‘Mental retardation’ may be out of use soon, says SSA
Terry Katz & Associates | January 29, 2013 | Last modified on December 19th, 2018 | Social Security Administration News
“Mental retardation” is a term we all know. But we also know that it often carries negative connotations. Despite this, the Social Security Administration has continued to use the term in its Listing of Impairments and in other policy documentation. It’s not hard to see how people in New York and elsewhere who apply for disability benefits may feel disrespected to see this term used regularly by the SSA. Fortunately, that may be changing soon.
Late last month, the SSA proposed doing away with the term mental disability and instead using the term “intellectual disability.” In 2010, Congress enacted Rosa’s Law, which required this very change in language for federal education, health, and labor programs and policy, but the SSA was not required to adhere.
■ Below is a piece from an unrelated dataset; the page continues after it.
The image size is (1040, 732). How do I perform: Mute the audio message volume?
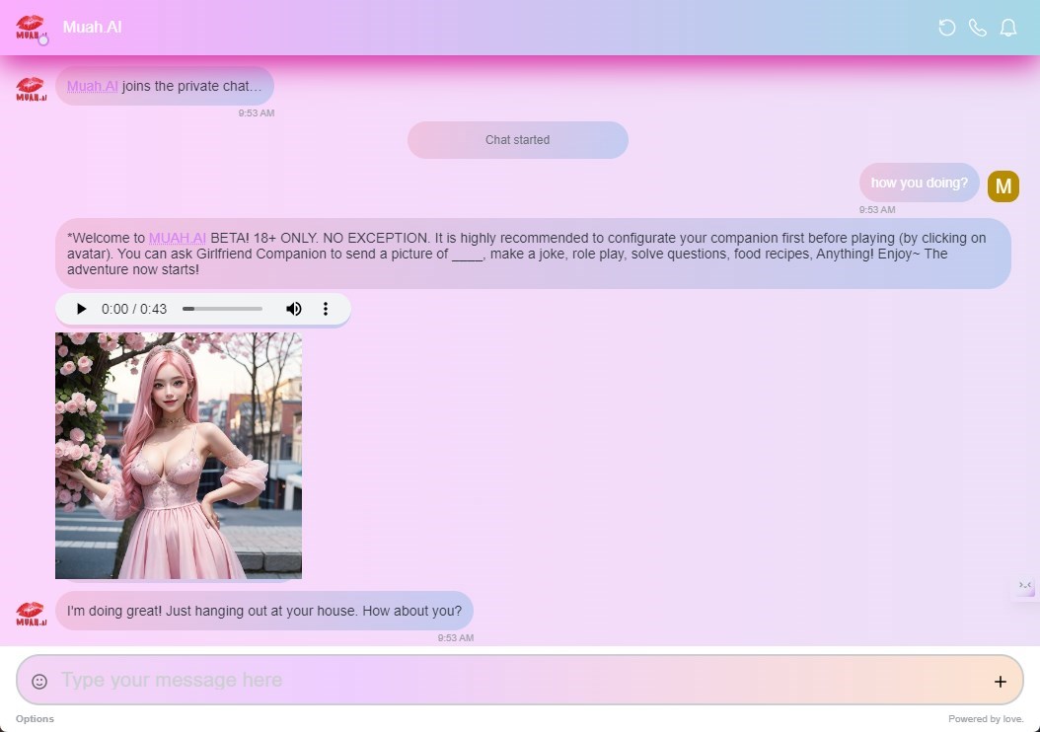tap(293, 309)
Despite proposing the change itself that same year, the agency failed to take action.
This time around, things could be different — and many hope they will be. The CEO of The Arc, an agency that advocates for those with developmental disabilities, stated that it is time to change our rhetoric about disability. Doing so, he argued, will help protect and promote their rights as humans and citizens.
It’s important that those who rely on disability benefits know that a change in terminology will not change how claims are evaluated. From the date of the proposal’s publication, the proposal is open to the public for comment for 30 days. The SSA says it will consider these comments when deciding whether to move forward with the change.